Nach dem 2. Juristischen Staatsexamen am 26. Oktober 1950 wurde mein Vater Hilfsrichter an den Amtsgerichten in Achim und Syke sowie am Landgericht Hannover. Danach übte er nur noch staatsanwaltliche Tätigkeiten aus, zunächst in Lüneburg und dann in Celle, wo er am 1. Dezember 1953 zum Staatsanwalt ernannt wurde. In den Dienstzeugnissen lese ich von der großen Gewissenhaftigkeit meines Vaters und von seinem unermüdlichen Fleiß, der ihn in die Lage versetze, teilweise das Doppelte eines normalen Dezernats zu bewältigen. Durch sein freundliches, manchmal geradezu lustiges Wesen sei er überall geschätzt. Sein Temperament trete besonders dann hervor, wenn er meine, dass der Gang eines Verfahrens der menschlichen Seite des Falles nicht hinreichend gerecht werde.

Die sommerlichen Fahrradreisen bedeuteten für meine Eltern Stunden des Glücks. Sie genossen die Zweisamkeit nach vielen Jahren der Trennung. Ihr kleines Zelt stellten sie nach Lust und Laune auf. Die erste Reise startete 1952 in Singen, wohin sie mit dem Zug angereist waren. Ohne Gangschaltung ging es per Rad über Zürich, das Berner Oberland nach Zermatt und über den Furkapass zurück nach Singen. Heute würde eine solche Reise, allerdings mit viel besserem Fahrrad, als besonders trendy bezeichnet werden. Damals wunderten sich die Bekannten, wie man eine solche Strapaze als Urlaub ansehen konnte. Die Wandertouren führten bis auf das 4171 m hohe Breithorn. Bei diesen Reisen konnte der siebenjährige Sohn nicht mit, sodass ich die Sommerferien in Meißen verbrachte, was ich sehr gern tat. Im Sommer 1953 erhielt mein Vater keinen Urlaub. Im darauf folgenden Jahr wählten meine Eltern die Bahnanfahrt nach Salzburg und zurück ging es von Kufstein. Dazwischen lagen 1100 Kilometer mit dem Fahrrad und 200 Kilometer zu Fuß.

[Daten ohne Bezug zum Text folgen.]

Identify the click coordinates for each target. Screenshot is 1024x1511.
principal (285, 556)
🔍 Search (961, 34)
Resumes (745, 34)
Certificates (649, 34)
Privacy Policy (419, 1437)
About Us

Ab Januar 1954 arbeitete mein Vater in Lüneburg bei Oberstaatsanwalt Dr. Erich Topf, wo er ein politisches Dezernat übernehmen sollte. Ihn selbst schreckte diese Arbeit nicht, aber das damit verbundene Vorgehen gegen kommunistische Tarnorganisationen brachte ihn in Gewissenskonflikte: Seine Eltern, sein verheirateter Bruder und seine Schwiegermutter lebten in der »Ostzone« und er befürchtete Schwierigkeiten für sie. Deshalb versuchte er zu erwirken, dass er lediglich das Dezernat übernähme, aber vorerst keine Anklagen verfassen müsse. Das komme gar nicht in Frage, meinte sein Chef, er werde so behandelt wie jeder andere politische Dezernent. Daraufhin wandte sich mein Vater an den Generalstaatsanwalt und an das Niedersächsische Justizministerium. Zusätzlich erkundigte er sich beim damaligen Oberbundesanwalt Carl Wichmann, ob es für ihn eine Verwendung bei der Bundesanwaltschaft gäbe. Tatsächlich erreichte Wichmann 1954 die Abordnung meines Vaters nach Karlsruhe, die aber vom Niedersächsischen Ministerium für Justiz letztlich wegen Personalmangels nicht bewilligt wurde. Man wollte ihn nicht ziehen lassen. Vorgesetzte wiesen meinen Vater darauf hin, dass auch sie Verwandte in der DDR hätten und keine Fälle bekannt geworden seien, bei denen diesen Personen Nachteile entstanden seien. Schließlich willigte er in die Übernahme des politischen Dezernats ein.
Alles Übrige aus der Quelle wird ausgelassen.